On Saturday Sep 8th, it was Janmashtami a.k.a Sri Jayanthi i.e Lord Krishna’s birthday.
‘Saturday? Was it not over a month ago?’ I can almost see all those eyebrows going up dubiously.
Well, it was celebrated in most parts of India a month ago and Facebook was teeming with pictures of little ones dressed up in dhotis and peacock feathers with tilaks on their foreheads. But for a selected few sects in India, including mine, Janmashtami was on Saturday. Now how can the same deity have his birthday on two different days that too a month apart? Well, I guess only the deity Himself can answer that perplexing question. Anyways it was celebrated at my place on Saturday, period.
As soon as V got up in the morning, I told him , ‘Hey its Krishnar umaachi(God in toddler’s dictionary)’s birthday today.’ He thought for a second and responded ‘Birthday?Cake,Candles?’ Hmm, not a bad idea!
With a lot of enthusiasm I started my preparations for the evening pooja.

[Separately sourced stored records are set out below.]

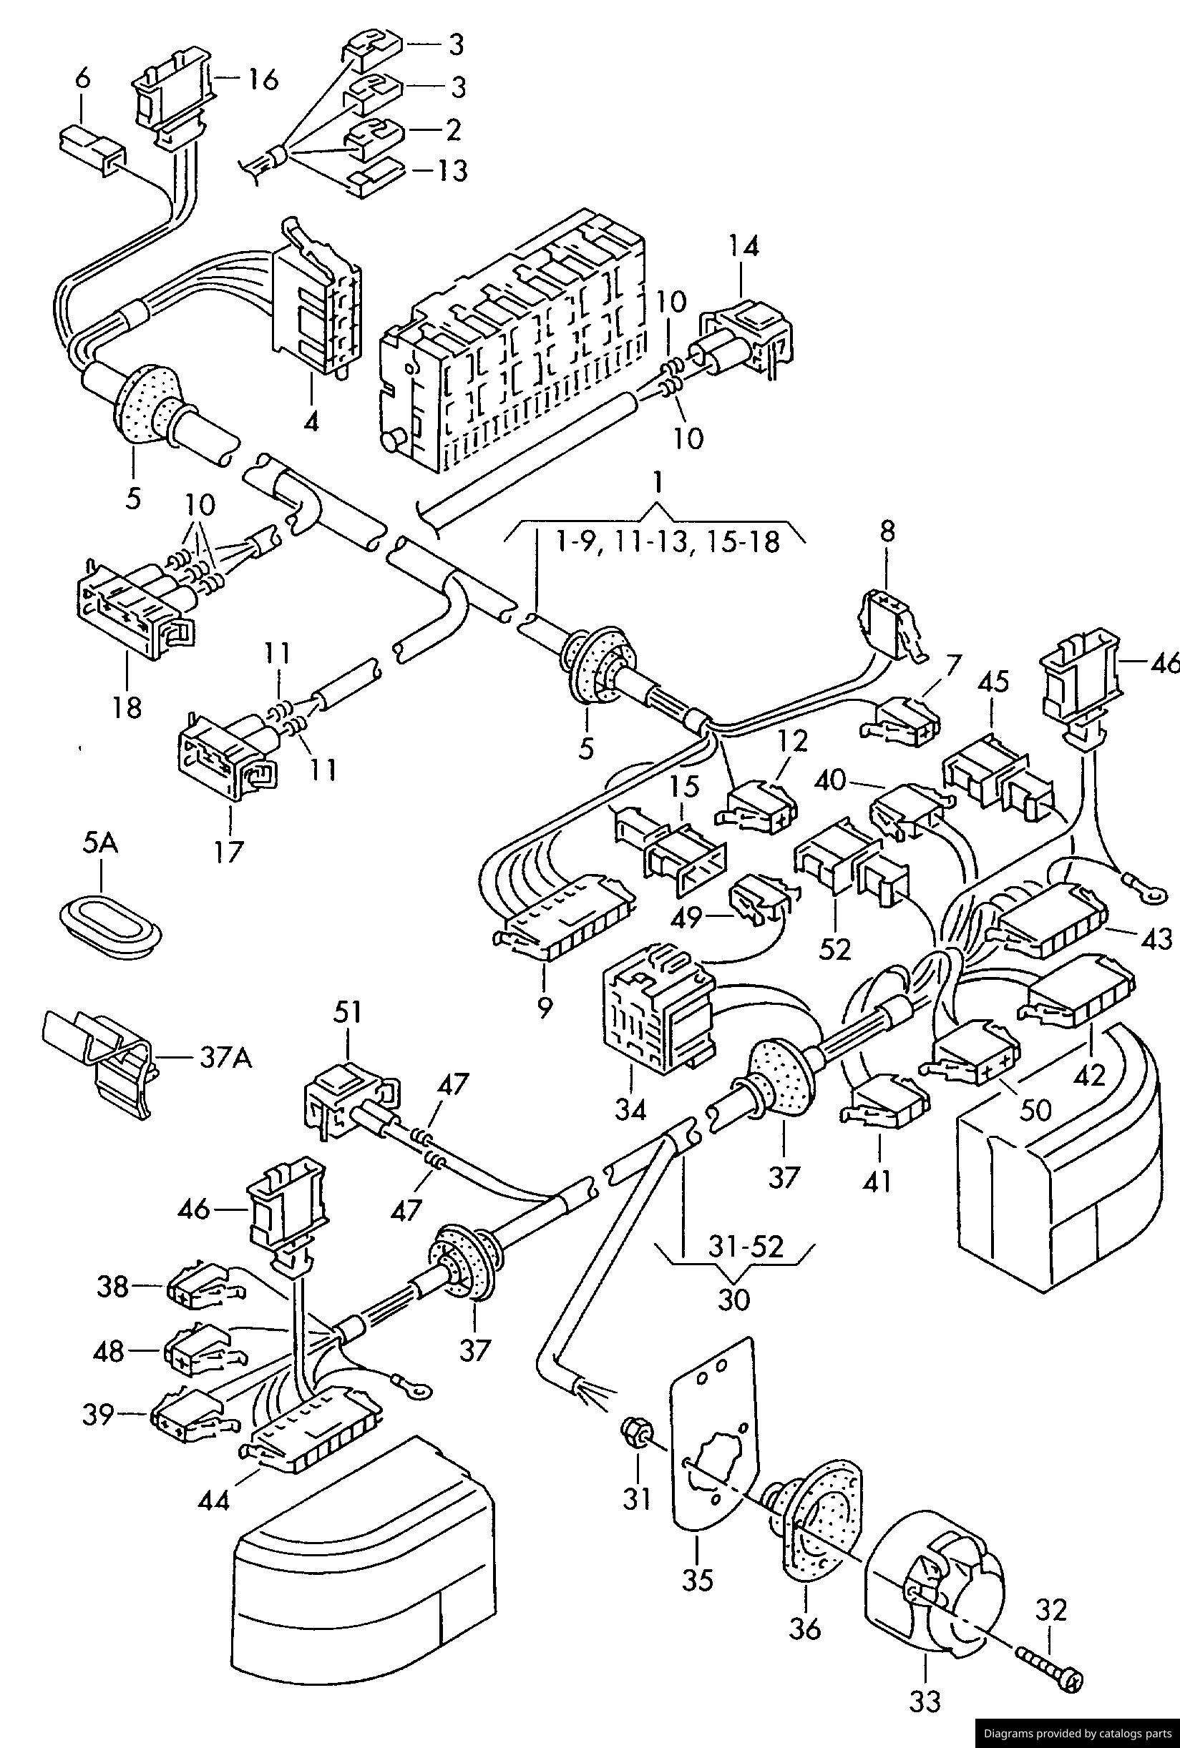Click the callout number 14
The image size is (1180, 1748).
(743, 247)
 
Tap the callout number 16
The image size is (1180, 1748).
(263, 78)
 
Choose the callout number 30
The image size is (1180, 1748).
(733, 1299)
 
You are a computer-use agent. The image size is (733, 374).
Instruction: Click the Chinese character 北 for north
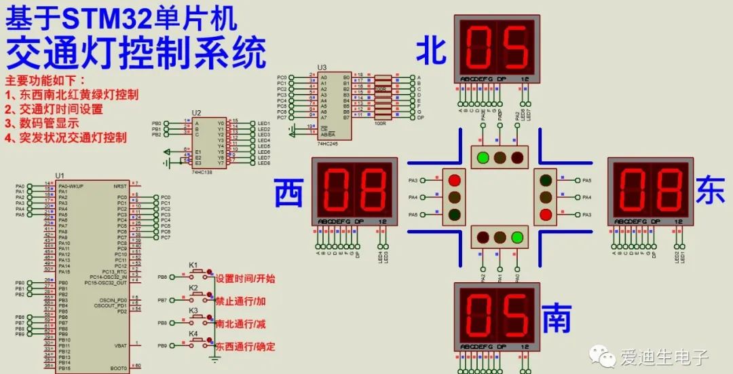coord(431,50)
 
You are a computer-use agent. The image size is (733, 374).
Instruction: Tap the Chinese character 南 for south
coord(557,318)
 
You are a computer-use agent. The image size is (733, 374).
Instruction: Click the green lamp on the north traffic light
coord(483,158)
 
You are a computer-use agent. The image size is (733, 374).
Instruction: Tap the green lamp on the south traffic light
coord(517,238)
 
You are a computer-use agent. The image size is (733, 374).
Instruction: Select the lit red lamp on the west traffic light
coord(454,180)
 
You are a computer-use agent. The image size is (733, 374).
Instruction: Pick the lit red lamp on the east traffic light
coord(546,215)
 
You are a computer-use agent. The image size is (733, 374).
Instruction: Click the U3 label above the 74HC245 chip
coord(322,68)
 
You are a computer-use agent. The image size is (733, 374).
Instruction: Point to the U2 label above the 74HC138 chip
coord(196,113)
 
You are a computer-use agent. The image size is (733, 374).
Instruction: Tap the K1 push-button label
coord(193,265)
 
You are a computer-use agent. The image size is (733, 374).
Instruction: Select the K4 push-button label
coord(193,333)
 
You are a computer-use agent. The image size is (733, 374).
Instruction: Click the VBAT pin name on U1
coord(119,345)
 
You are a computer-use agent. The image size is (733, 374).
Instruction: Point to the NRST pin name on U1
coord(119,185)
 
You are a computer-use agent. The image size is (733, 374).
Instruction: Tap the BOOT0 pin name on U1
coord(118,368)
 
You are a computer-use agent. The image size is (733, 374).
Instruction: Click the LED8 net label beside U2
coord(264,163)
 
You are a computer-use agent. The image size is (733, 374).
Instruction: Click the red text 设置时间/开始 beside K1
coord(246,279)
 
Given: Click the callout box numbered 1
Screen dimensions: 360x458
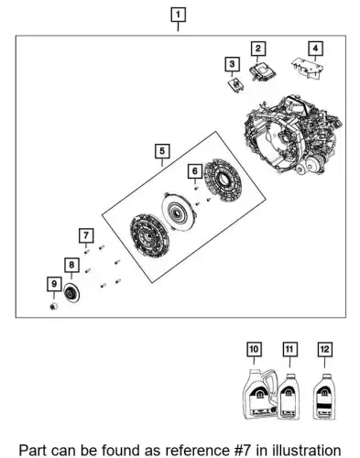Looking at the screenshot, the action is coord(178,15).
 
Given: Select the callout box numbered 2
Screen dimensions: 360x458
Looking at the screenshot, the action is coord(258,49).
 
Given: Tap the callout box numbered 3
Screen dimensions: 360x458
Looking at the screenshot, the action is coord(232,64).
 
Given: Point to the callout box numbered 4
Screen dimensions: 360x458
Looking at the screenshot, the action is coord(315,49).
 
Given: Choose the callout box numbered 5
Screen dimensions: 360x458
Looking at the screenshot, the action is coord(162,151).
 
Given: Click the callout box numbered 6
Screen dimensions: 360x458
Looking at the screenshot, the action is coord(195,171).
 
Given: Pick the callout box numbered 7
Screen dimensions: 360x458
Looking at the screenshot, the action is coord(86,235).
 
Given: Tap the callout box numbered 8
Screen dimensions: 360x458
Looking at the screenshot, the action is coord(71,265).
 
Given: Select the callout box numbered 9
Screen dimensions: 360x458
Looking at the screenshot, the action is coord(54,284).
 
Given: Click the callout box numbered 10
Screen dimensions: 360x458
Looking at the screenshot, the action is coord(254,349).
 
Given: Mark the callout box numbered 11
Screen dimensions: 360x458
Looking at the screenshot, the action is coord(289,349).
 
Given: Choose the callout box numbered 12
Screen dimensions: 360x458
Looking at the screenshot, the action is coord(324,349).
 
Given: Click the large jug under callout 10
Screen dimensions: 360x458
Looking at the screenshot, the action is coord(260,394).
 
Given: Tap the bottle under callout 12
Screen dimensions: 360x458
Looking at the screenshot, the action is coord(324,397).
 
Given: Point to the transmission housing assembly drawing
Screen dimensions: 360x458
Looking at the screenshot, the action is coord(292,135).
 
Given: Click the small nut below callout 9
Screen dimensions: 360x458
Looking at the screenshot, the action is coord(54,306).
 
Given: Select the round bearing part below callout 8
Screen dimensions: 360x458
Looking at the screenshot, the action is coord(72,293).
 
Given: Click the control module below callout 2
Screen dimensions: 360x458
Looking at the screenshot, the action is coord(262,72).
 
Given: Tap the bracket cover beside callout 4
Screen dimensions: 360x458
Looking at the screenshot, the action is coord(307,68).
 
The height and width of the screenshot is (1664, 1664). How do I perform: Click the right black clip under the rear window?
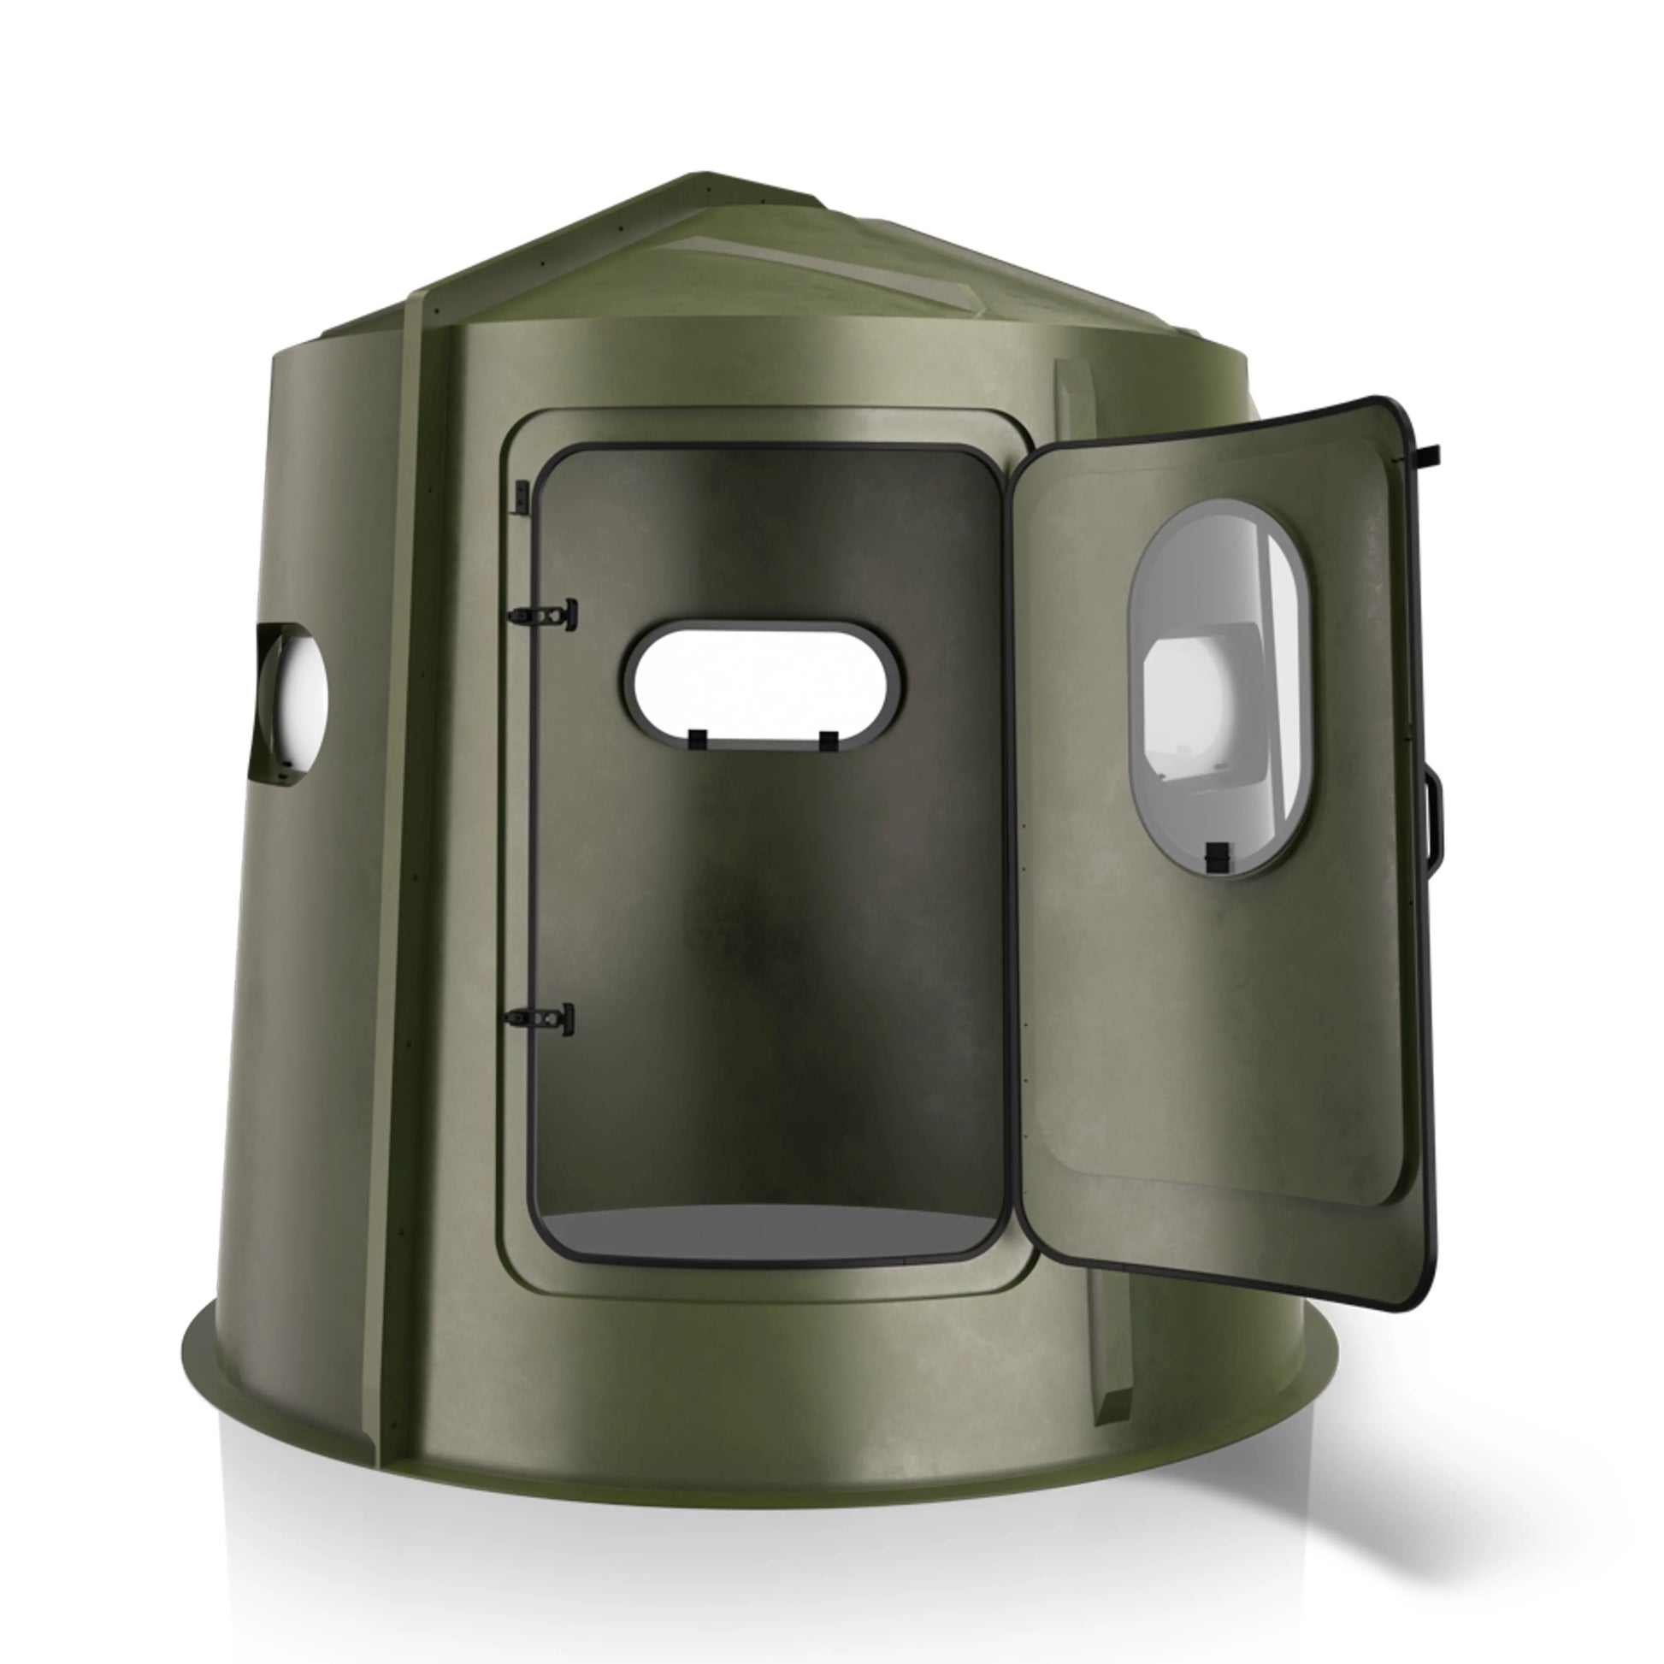829,738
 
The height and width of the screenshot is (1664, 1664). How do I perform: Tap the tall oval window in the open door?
1221,687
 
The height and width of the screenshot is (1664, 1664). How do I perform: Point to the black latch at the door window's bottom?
1215,855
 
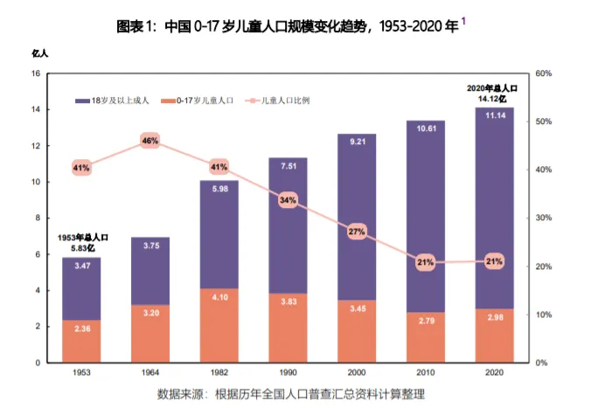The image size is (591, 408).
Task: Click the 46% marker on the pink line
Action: pyautogui.click(x=149, y=141)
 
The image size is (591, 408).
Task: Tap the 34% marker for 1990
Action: pyautogui.click(x=288, y=200)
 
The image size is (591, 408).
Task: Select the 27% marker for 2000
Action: pyautogui.click(x=357, y=232)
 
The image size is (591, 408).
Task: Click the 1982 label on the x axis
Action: pyautogui.click(x=219, y=372)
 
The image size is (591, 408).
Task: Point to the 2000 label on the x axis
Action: pyautogui.click(x=357, y=372)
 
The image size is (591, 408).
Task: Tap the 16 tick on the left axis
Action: pyautogui.click(x=36, y=73)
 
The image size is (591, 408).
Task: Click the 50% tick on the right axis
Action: pyautogui.click(x=542, y=121)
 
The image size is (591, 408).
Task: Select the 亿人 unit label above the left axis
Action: pyautogui.click(x=39, y=54)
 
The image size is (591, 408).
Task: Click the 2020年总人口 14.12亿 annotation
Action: pyautogui.click(x=493, y=93)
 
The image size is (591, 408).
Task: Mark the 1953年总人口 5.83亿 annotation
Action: pyautogui.click(x=82, y=242)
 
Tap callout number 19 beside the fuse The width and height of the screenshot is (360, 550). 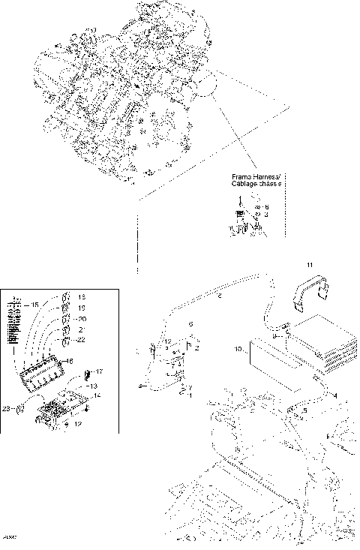pyautogui.click(x=82, y=308)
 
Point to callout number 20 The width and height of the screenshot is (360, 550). pyautogui.click(x=82, y=318)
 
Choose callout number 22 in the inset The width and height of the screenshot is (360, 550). pyautogui.click(x=82, y=341)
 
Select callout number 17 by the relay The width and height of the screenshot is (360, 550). pyautogui.click(x=99, y=371)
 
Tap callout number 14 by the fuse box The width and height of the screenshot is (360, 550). pyautogui.click(x=97, y=394)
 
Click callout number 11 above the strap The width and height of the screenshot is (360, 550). pyautogui.click(x=309, y=266)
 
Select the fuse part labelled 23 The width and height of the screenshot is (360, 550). pyautogui.click(x=21, y=409)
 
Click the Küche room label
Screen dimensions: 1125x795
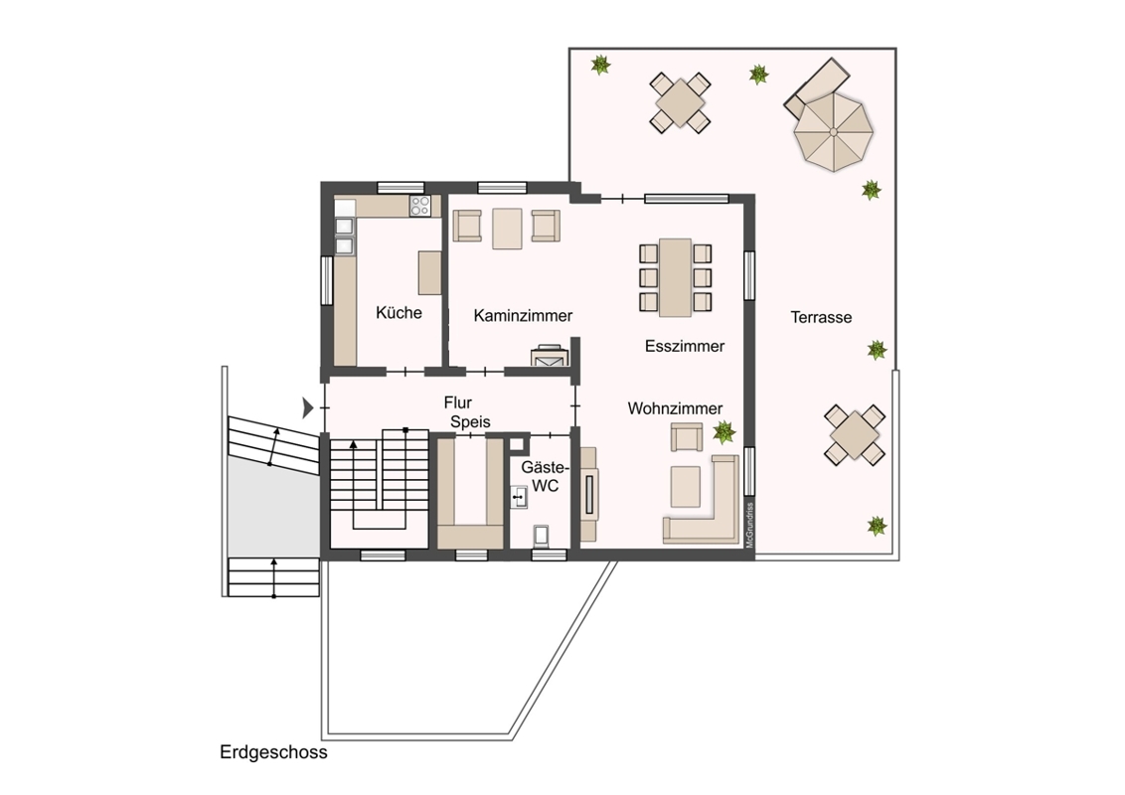pos(399,313)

Task One I assigned to myself was a herculean and a very arduous and dangerous one. ‘The making of the Seedai’, a savoury made of rice and urad dhall flour. Basically small balls of dough deep fried in oil.
Even experienced hands of twenty to thirty years can goof up when it comes to seedai. On one hand, for various reasons, there is a high probability of it bursting while frying. The kitchen(it belongs to my landlord anyways) and my face (now that’s more personal) were at risk. Every recipe for the same would be accompanied by various tips for avoiding this explosion. On the other hand, if improperly cooked they can become so hard, that without a second thought they could be shipped to dentists all over the world. Tooth Extraction Made Easy!
Anyways I belong to the group that gets inspiration from Vijay films …’Once I decide, I don’t listen even to myself’ (Wanted has a similar dialogue I suppose).
After doing some research for the recipe(my maiden attempt), I prepared the dough strictly as per instructions.
Rolling the dough into small balls....Boy! That was tiring….It seemed like an endless task which I somehow managed to complete. Someone please invent a machine for that!
Anyways, some sweet soul on the internet had mentioned that, if your pierce the dough balls with a needle they would not burst.
There is a section of the brain called ‘Stupid Idea Zone’. This section has the habit of disguising itself as the ‘Eureka Zone’ and ends up giving really dumb ideas which the remaining grey cells accept after a standing ovation. This section suddenly said ‘Hey, Y needle? You are the symbol of East-West fusion. Use a fork to prick them’. I took out this huge fork and pricked the balls making sure that three four proper holes had been made.
I said a small prayer ‘Look, I am making them for you. So please don’t let it burst!’
Then I started frying them and Wow! They were a darling bunch of seedais that came out perfectly. A beautiful golden brown in color and the lovely smells that came while frying made me nostalgic.
The thing about the festival is that you get to taste what you have made only after the pooja got over in the evening.
I could not wait that long to display and telecast my pride and so wasting no time, I showed them to my husband with a perfect display of bragging and informed my mother-in-law back home that my seedais came out perfectly without any untoward occurrences.
It was soon evening and pertaining to the tradition I started drawing small feet patterns with rice flour paste on the floor (ezhai Kolam)starting from the entrance and culminating at the pooja area. This is a tradition that symbolizes Krishna visiting our homes.
As I was doing so, V went to the kitchen, carried the mop much bigger than himself to the hall with all his strength and started vigorously rubbing off the kutti kaal(tiny feet).
’One is not supposed to dirty the floors and should clean it up in case something spills!’ After listening to this innumerable number of times, he could not reason out why mommy was bent upon making the floors untidy.Finally it was pooja time and once done, I could hardly wait to taste the seedai of my success.
My husband being an ardent fan of this savoury , quickly popped a few into his mouth.
I waited with an eager expression on my face like those participants of Master Chef awaiting the judges remarks. ‘Hmm, its nice and tasty but not very crispy or kara-kara’ was the verdict. ‘ Ideal for people without teeth’ he added with a wink. I put a few in my mouth and they tasted like pakodas and vadas that had fallen into water…No crispness at all…and it required an imitation of the cud-chewing of cows and buffalos to mince them before sending them down the food pipe!
There are moments in life when the memory section of the brain starts flashing proverbs and sayings. ‘Appearances are deceptive, Appearances are deceptive.’ A voice like that of Superstar Rajinikanth repeated in a punch dialogue fashion in my head.
My poor husband tried pacifying me saying that except for that the taste and smell were close to perfection. Anyways, lessons learnt.
1) Don’t keep referring to the internet for tips
2) If you do, follow them religiously. Don’t tweak them with your own ideas
3) If you do that as well, don’t blow your horn, unless you are absolutely sure of the outcome.